Recency Works Differently
AI systems rely on two inputs:
-
Training data, which may have a cutoff date
-
Live retrieval, which pulls recent information
A brand with strong historical authority can still appear even without fresh content. A newer brand may gain visibility through recent mentions if those mentions appear in trusted sources.
This creates a split advantage. Established brands benefit from historical authority, while newer brands can break in through timely, high-quality mentions.
Balance matters here.

Weak Off-Page Presence Limits Visibility
Strong content alone doesn’t guarantee inclusion in AI answers.
A brand without external validation often gets ignored. AI systems look for signals that confirm credibility. Without them, even high-quality content remains unseen.
This is where many brands fall short.

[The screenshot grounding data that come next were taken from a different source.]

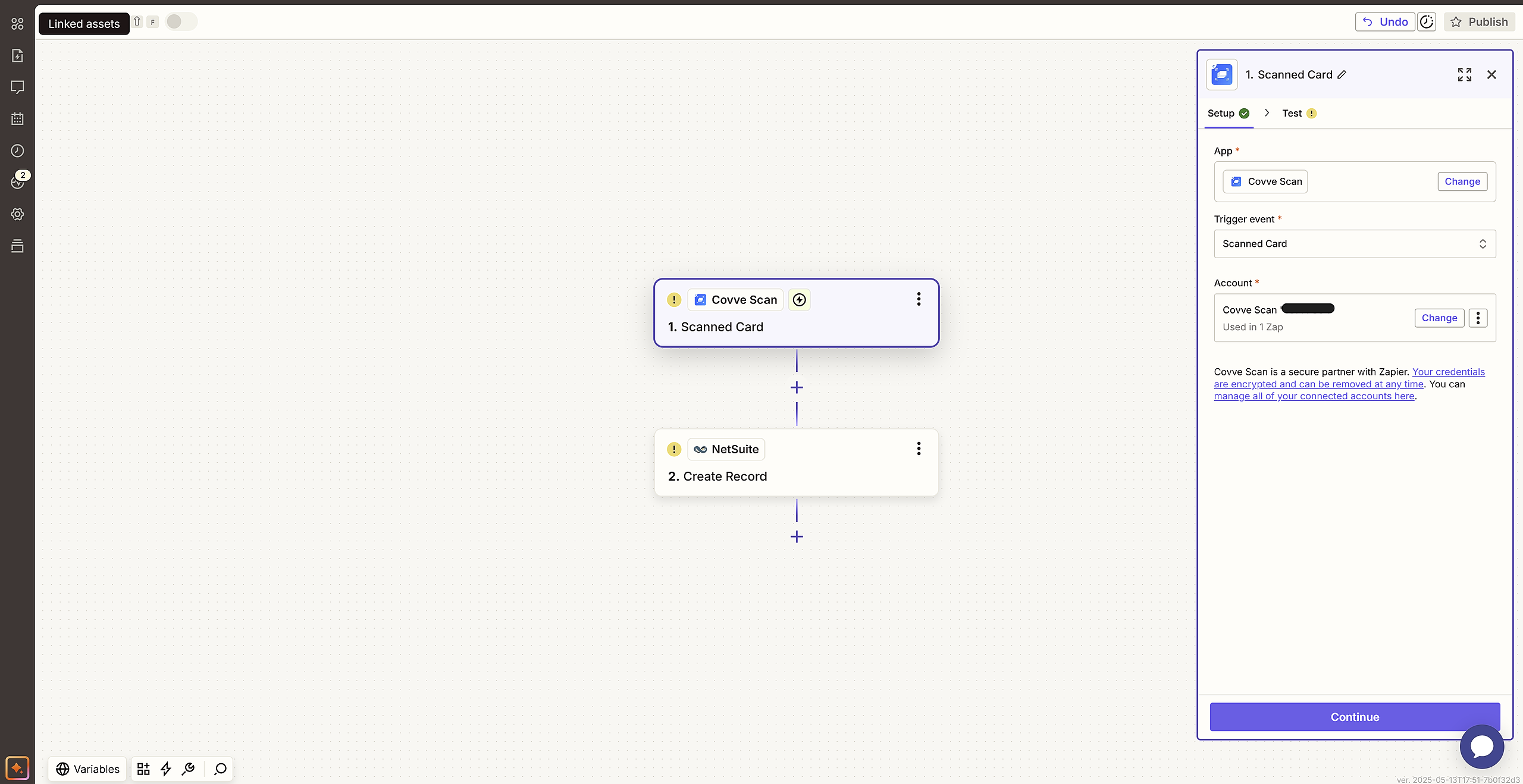Screen dimensions: 1523x784
Task: Open the NetSuite step three-dot menu
Action: 919,449
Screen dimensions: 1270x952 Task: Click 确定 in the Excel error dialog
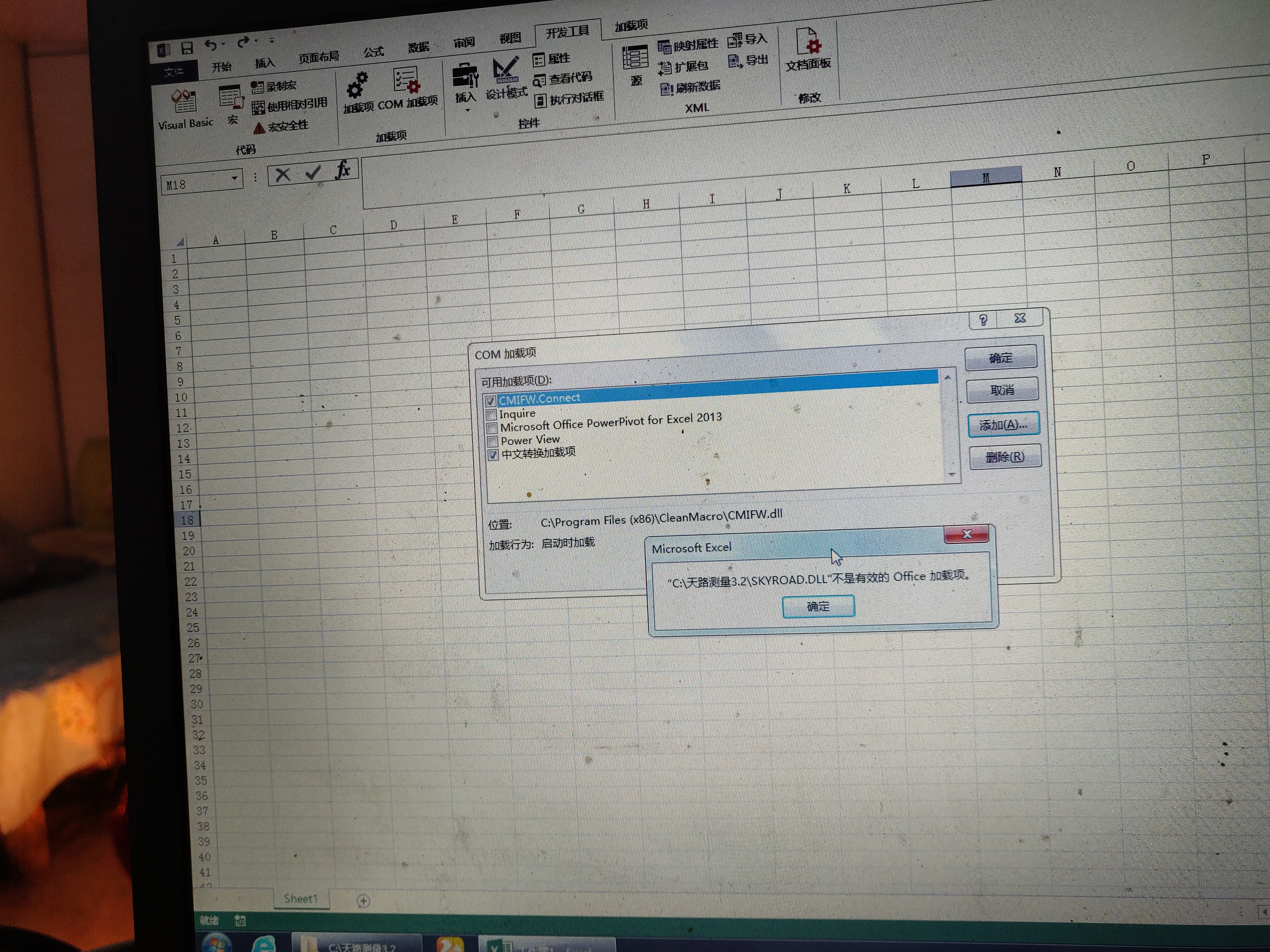pos(818,607)
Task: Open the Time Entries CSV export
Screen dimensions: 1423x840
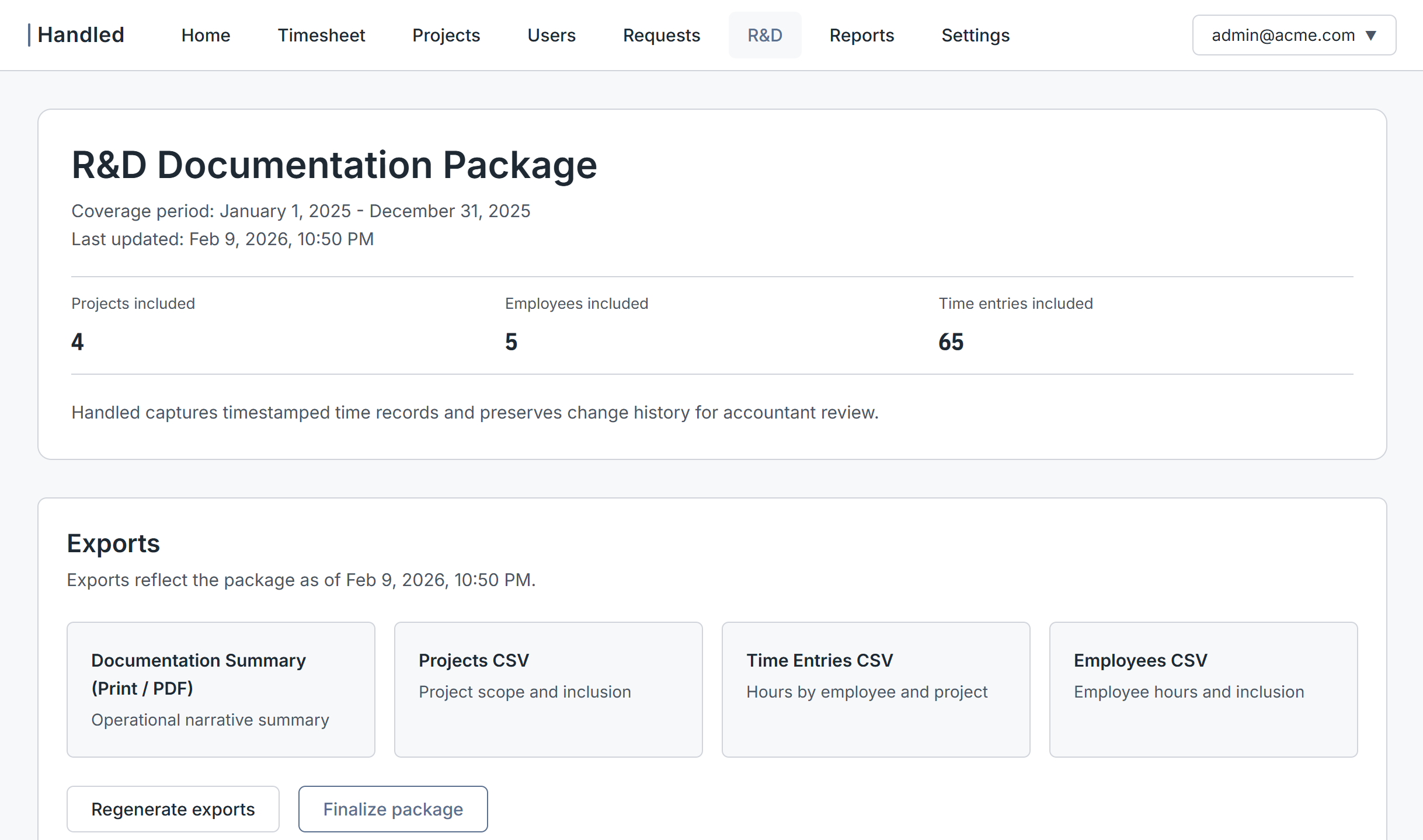Action: 875,689
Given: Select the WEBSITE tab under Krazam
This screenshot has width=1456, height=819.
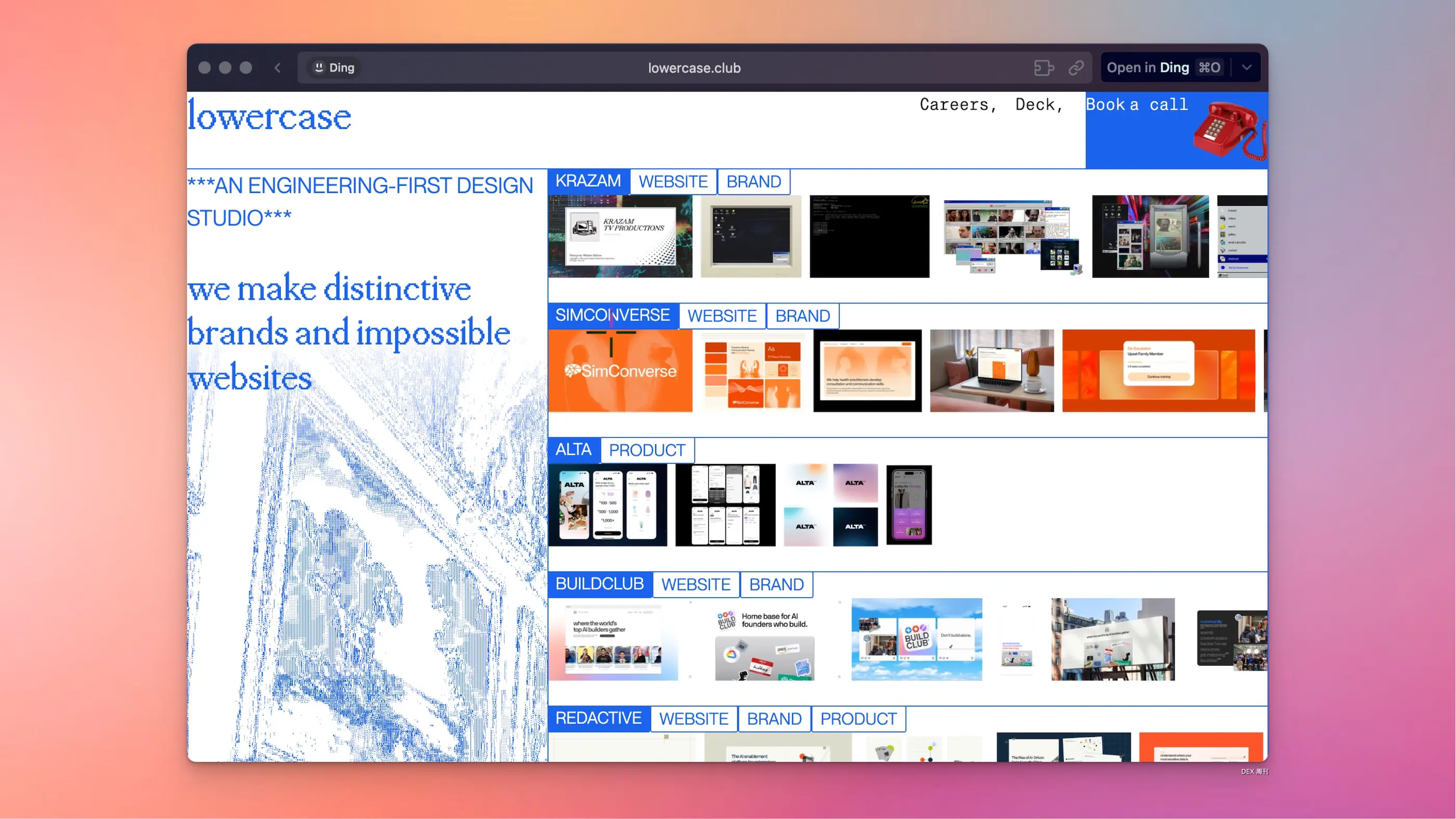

They invest heavily in content but neglect the external signals that validate it. Without that validation, AI systems have little reason to trust or surface the source.

What Agencies Can Control Right Now
Yes, uncertainty surrounds AI search. Yet action matters more than waiting for a perfect rulebook.
Agencies can focus on building durable off-page signals that support both traditional search and AI visibility.
-
Strengthen brand mentions across independent sources: Focus on quality placements that reinforce authority.
-
Build consistent entity associations: Align messaging so each mention supports the same expertise.
-
Prioritize digital PR campaigns: Earn coverage in publications that AI systems trust.
-
Maintain backlink quality: Strong links still signal credibility.
-
Monitor visibility patterns: Track where brands appear in AI-generated answers.
These actions create a stable foundation, regardless of how AI models evolve.

How to Talk to Clients About AI Visibility
Clients notice the shift quickly. Inevitably, questions soon follow. Even with that uncertainty, clear communication still builds trust.
Explain to clients that AI visibility depends on broader signals than rankings. Emphasize that authority, mentions, and credibility shape inclusion.
Make sure you set expectations early. Results take time because signals must build across multiple sources.
Ultimately, frame the opportunity as a long-term strategy, not a quick fix. Brands that invest now position themselves for sustained visibility.

Clients often default to rankings because they’re familiar. Shift the conversation to “share of answers.” How often does their brand appear in AI-generated responses for key queries? That metric better reflects how AI search works and resets expectations around success.
The Future of Off-Page Signals in AI Search
As AI search continues to evolve, patterns will become clearer over time.
Early indicators point in one direction: Brands that build strong off-page signals gain an advantage across both traditional search and AI-driven results.
Visibility no longer depends on where a page ranks. It depends on whether a brand becomes part of the answer.
In the end, the question is no longer how to rank. It’s whether a brand earns a place in the conversation.

Short bursts of coverage fade quickly. Consistent mention velocity over time creates stronger signals. AI systems reward sustained presence more than temporary visibility.